(Spoilers from Furysong below)
I was rereading Power's speech yesterday and I have sooo many thoughts about healing and being oneself and how important role models are for that, so I thought I'd share some of the ones about our three tragic dragonborn figures:
For most of the series, Lee struggles to reconcile the trauma of his family’s death with the acceptance of the regime that caused it. He has to hide his identity and grief, because in the new Callipolis that’s tantamount to approving of the old regime. Atreus shows this in Fireborne: he tries to kill him because he can’t see the loyal Firstrider and the dragonborn’s son in the same person; as soon as he finds out that Lee is Leo, the latter cancels the former. Lee sur Pallor is Leo Stormscourge is the Revolution’s Son, yet society only sees him as three separate figures. Even when the Passi leverage his legacy for their own propaganda they do so as if Leo Stormscourge were a closed chapter of his life. Only Annie understands how his identities intersect, because she knows him so well. She was able to recognize that the wrongness that had been done to her family didn’t justify the wrongness that had been done to his, long before he allowed himself to (thinking of that scene in Fireborne during Atreus’ lesson when Annie argues against Palace Day and Lee excuses it). She lets him talk about his family, sees the boy who shared his food in the man who argues for rations to be fairly distributed, and even gives him his father’s knife.

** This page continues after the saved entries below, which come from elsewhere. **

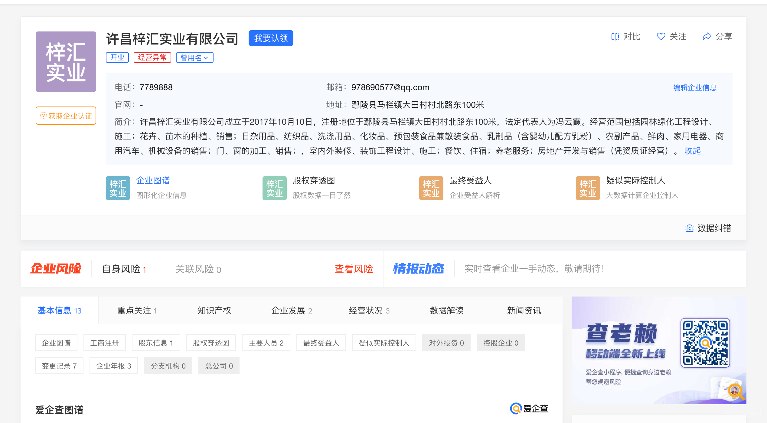
Task: Switch to the 重点关注 tab
Action: pyautogui.click(x=137, y=311)
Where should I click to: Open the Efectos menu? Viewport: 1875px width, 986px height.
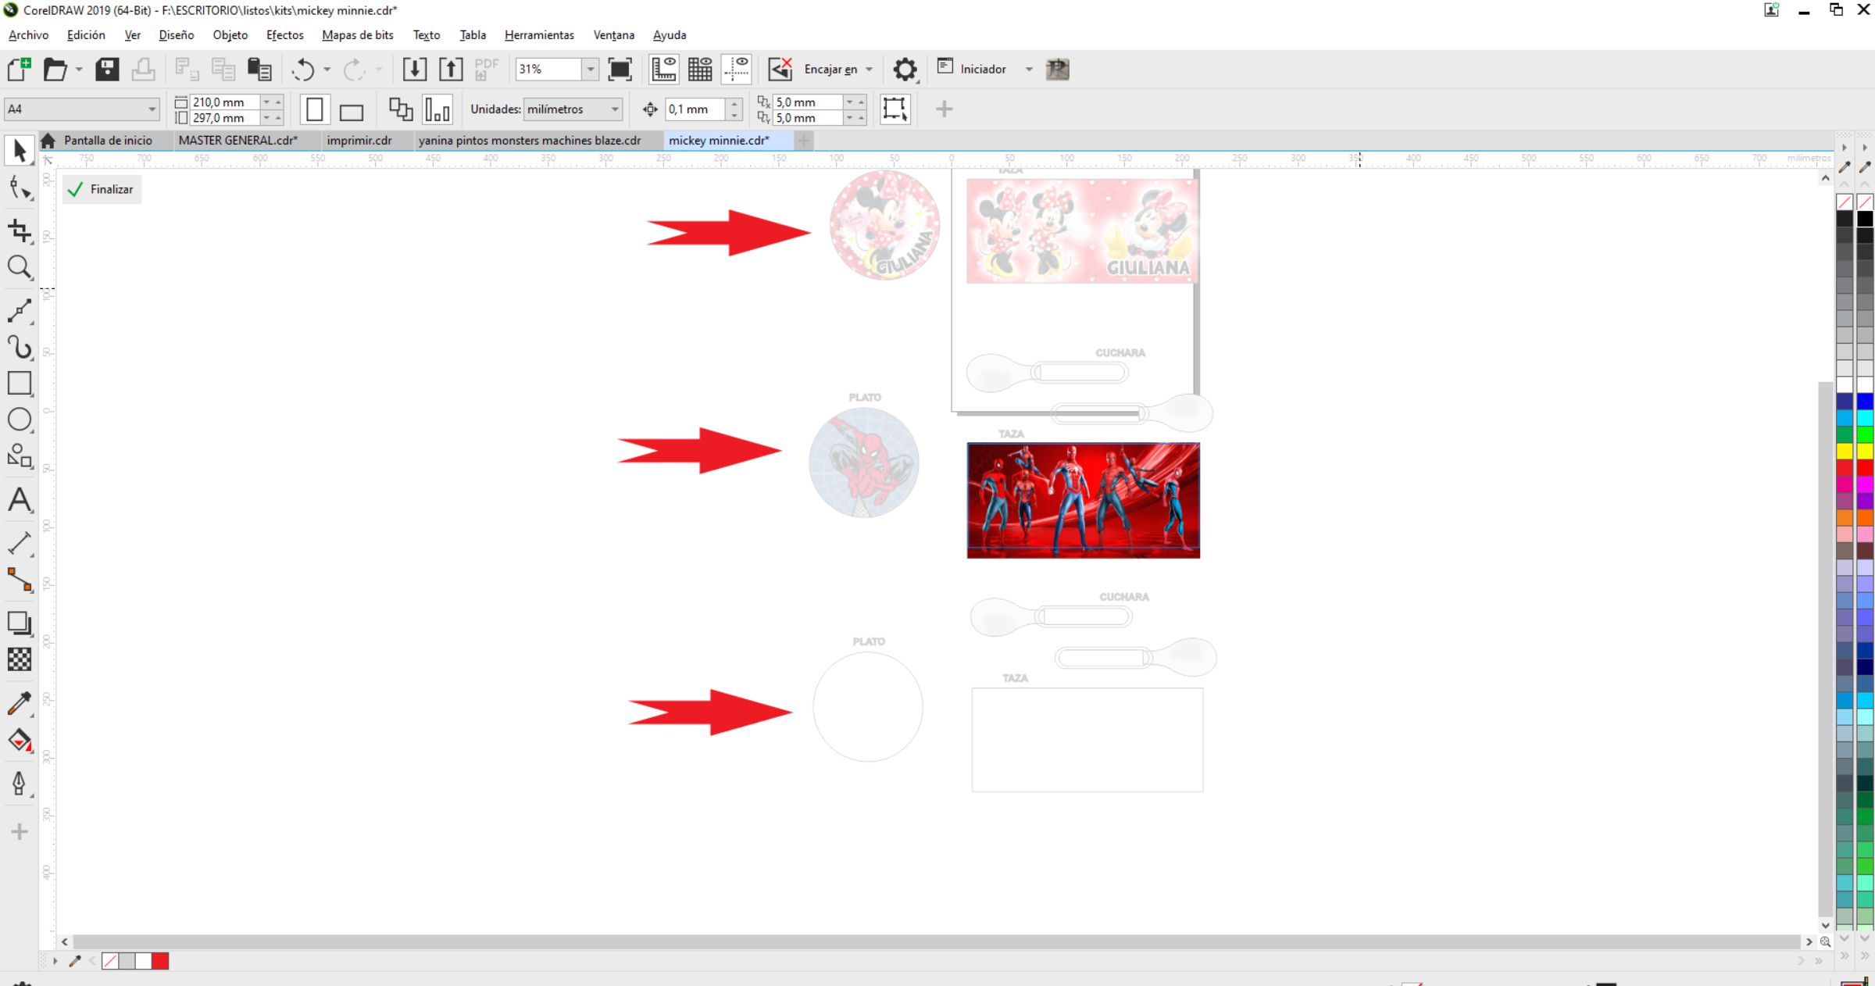tap(284, 35)
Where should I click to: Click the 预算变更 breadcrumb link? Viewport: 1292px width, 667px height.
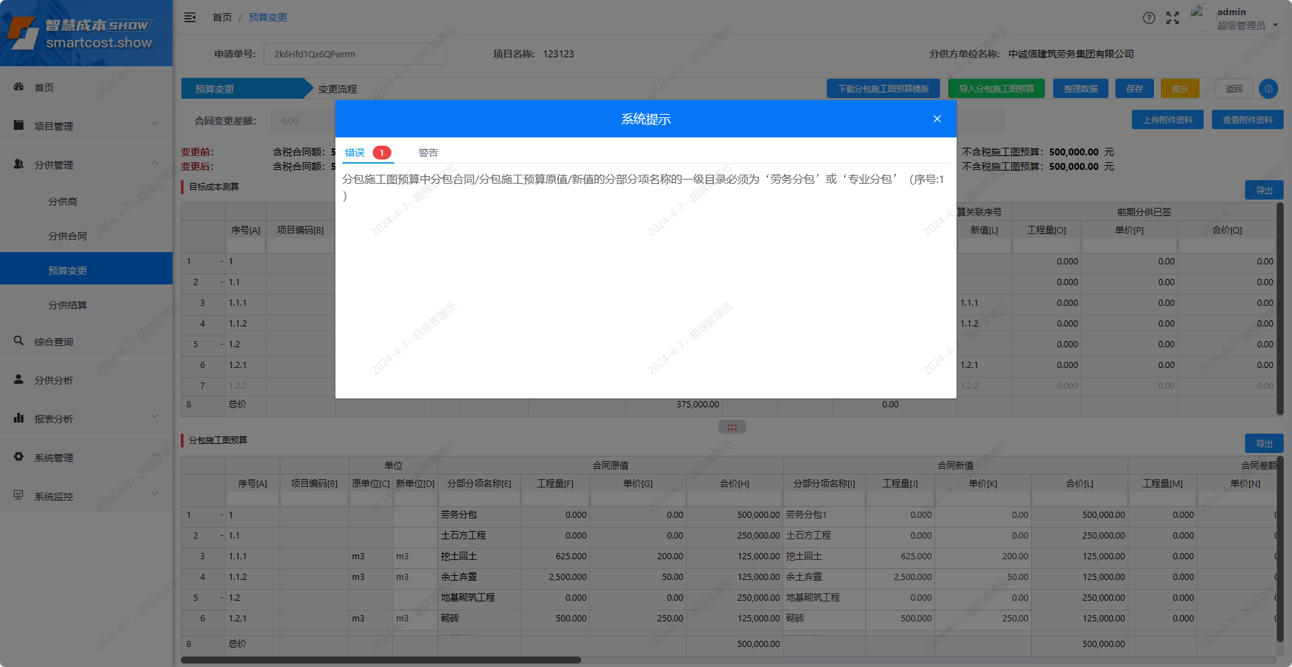[x=268, y=17]
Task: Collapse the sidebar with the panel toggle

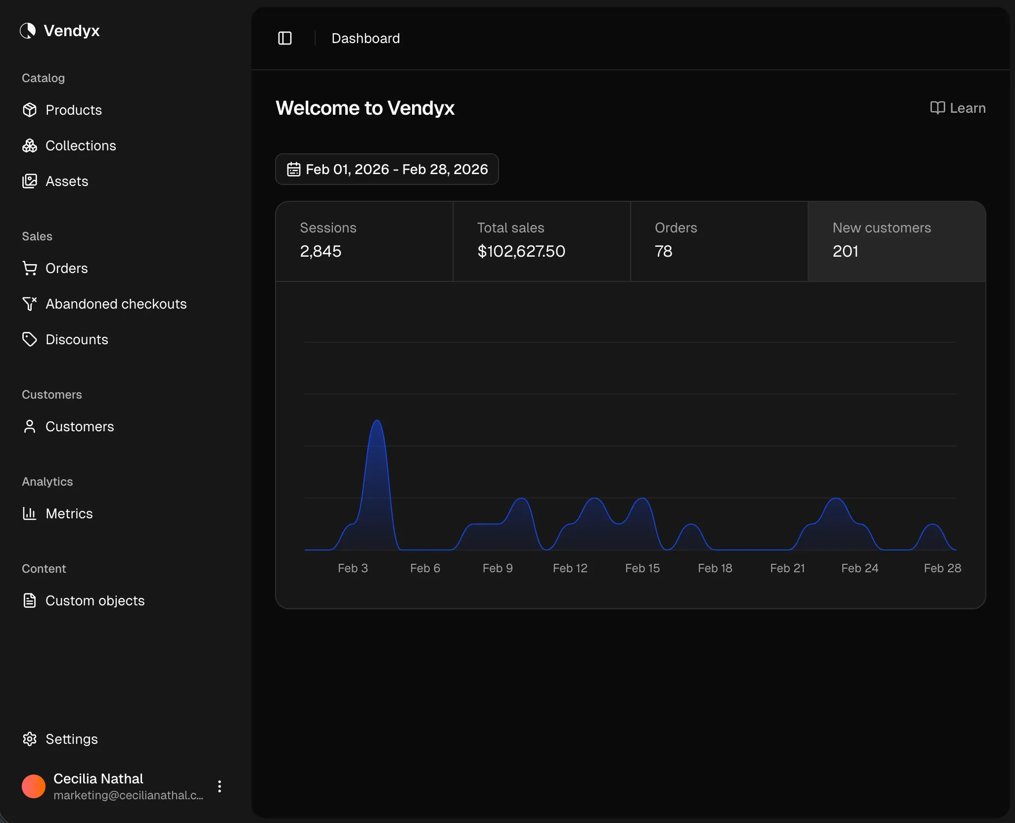Action: tap(285, 38)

Sty is the Lee of the new generation: same origin story but with a slight deviation that’s enough to change everything. While Lee only had Atreus as a role model, Sty will grow up with two: Griff, quite literally Sty’s Atreus, who rebelled in the name of a better future and caused the death of his family, except Griff was able to see beyond what Sty was to who he was and spared him, and later became family (to contrast with the scene in Flamefall where Lee ironically calls Atreus a father figure, when he was anything but); and Delo, a dragonborn who rejected the imperatives of blood to follow his heart, proving that birth doesn’t determine who we are.
Which is significant because Delo himself struggled with the lack of that kind of example in his life, and his arc culminates once he finds it. At the beginning of Furysong, he is still contending with his family’s worldview: when he drops Griff he talks about “the wrong type of courage”, when he’s moved by his pain he’s “crying for the wrong reasons”, when the Norcians treat him badly, despite recognizing his role in their oppression, he “might have thought to regret” saving their children from the fire. What pushes him to switch sides once and for all is witnessing Power’s loyalty to Annie. Another dragonborn, a relative even, who’s not ashamed to act against his lineage or to declare his love for a peasant, and in front of Ixion of all people, something Delo never had the courage to do.
It’s the kind of solidarity of thought that Delo had been needing all of his life, that had to come from another dragonborn to truly matter, that Lee also craved from Atreus and never got and would have made all the difference if he had. But Sty will have it from the start. He won’t have to reject his past or repress his trauma to be accepted into the new world. I imagine him as becoming a well-adjusted version of Lee, someone who embraces his roots even while helping Norcia heal from the damages caused by his family.